6. Five Myths About Technology Assisted Review - How TAR 2.0 Overcomes the Limits of Earlier Systems
1. You Only Get One Bite At the Apple
With TAR 2.0 the reviewers that create the initial seed set are given the next most likely relevant documents for review. Their tags are fed back into the system, so it makes better decisions.
2. Subject Matter Experts are Required for TAR Training
TAR 2.0 systems take a variation in responsive decisions in account and present outliers to an expert for correction.
3. You Must Train on Randomly Selected Documents
Modern TAR systems allow you to submit as many documents as you like. Can do diversity sampling (docs you know the least about); systematic sampling (every nth document); and random sampling.
4. You Can't Start TAR Training Until You Have All of Your Documents
TAR 1.0 required that all documents be collected before training began.
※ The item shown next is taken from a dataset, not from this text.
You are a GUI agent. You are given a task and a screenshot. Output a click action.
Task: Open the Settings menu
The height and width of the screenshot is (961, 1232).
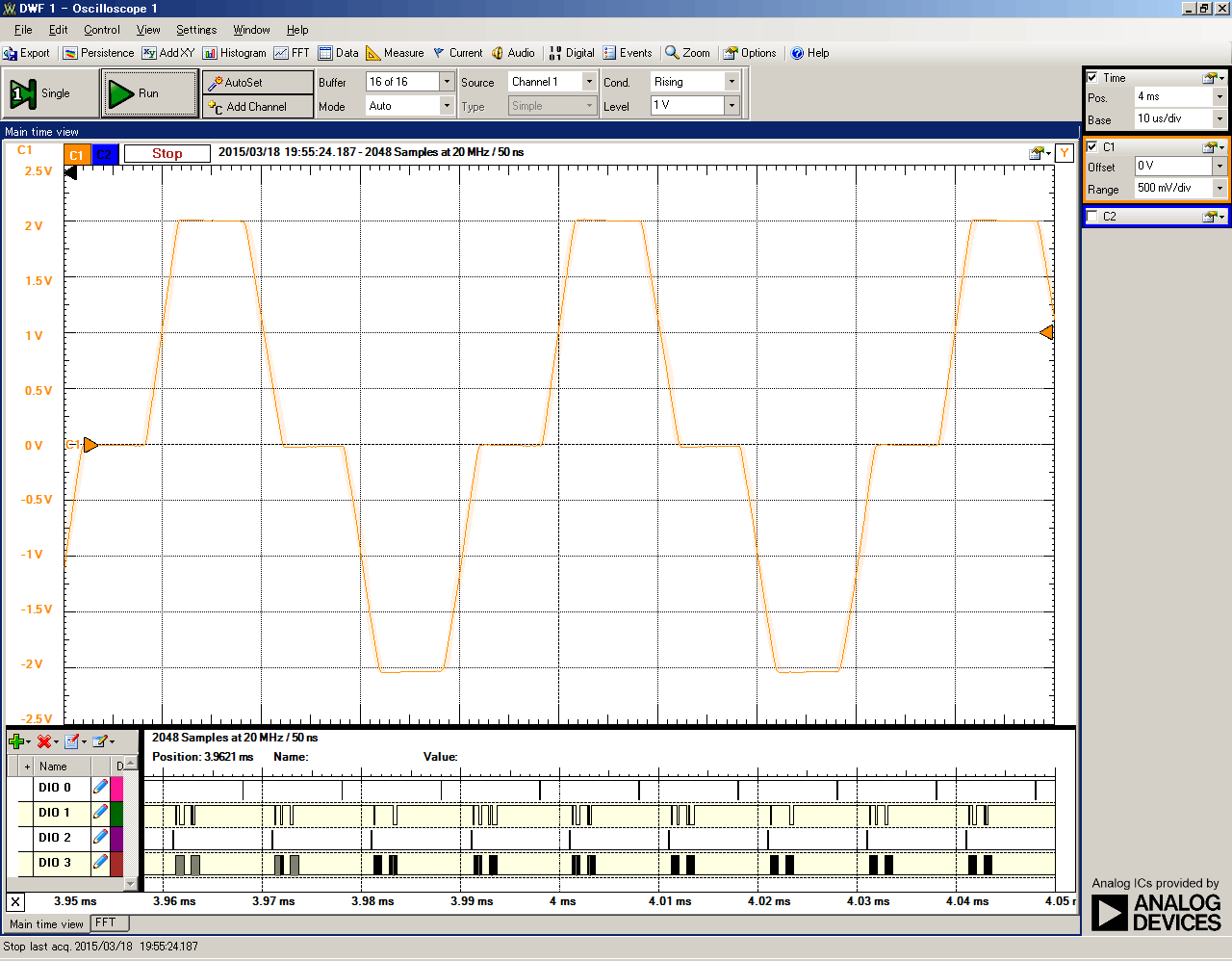[x=195, y=30]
TAR 2.0 ranks all of the documents each time and don't use a control set to determine the effectiveness of the ranking.
5. TAR Doesn't Work for Non-English Documents
TAR is a mathematical process that ranks documents based on word frequency; doesn't matter which language. Chinese, Japanese and Korean must be broken into word segments - this is tokenizing. TAR 2.0 can only tokenize.
7. TAR 2.0: Continuous Ranking - Is One Bite at the Apple Really Enough?
Can We Reduce the Review Count Even Further?
TAR 2.0 - continuous ranking throughout the review process.
Catalyst uses contextual diversity sampling to select documents dissimilar from those you have already reviewed.
Research Study One - 85K total docs; 11K responsive; 13% richness. With TAR 1.0 have to review 60K documents to get 80% recall. With TAR 2.0 have to review 27K documents. For 95% recall, with TAR 1.0 would have to review 77K dcouments; with TAR 2.0 review 36K documents for 95% recall - a 49% savings.
Research Study Two: 57K total documents; 11K responsive. TAR1.0 has to review 29K docs to get 80% recall. With TAR 2.0 23K docs for 80% recall. For 95% recall, with TAR 1.0 would have to review 46K docs to reach 95% recall. With TAR 2.0 must review 31K documents for 95% recall - a 25% savings.
Research Study Three - Priviege Review: 85K docs; only 1K privileged. 2K documents must be reviewed with TAR 1.0 to get 80% recall. No gain from TAR 2.0 because the process would already be complete. 18K docs must be reviewed for 95% recall, but only 14K docs with 95% recall. Supplement privilege review with check of names and organizations in communications.
Subject Matter Experts - better to have expert review potion of documents tagged by review team than have her or him review all of the training documents.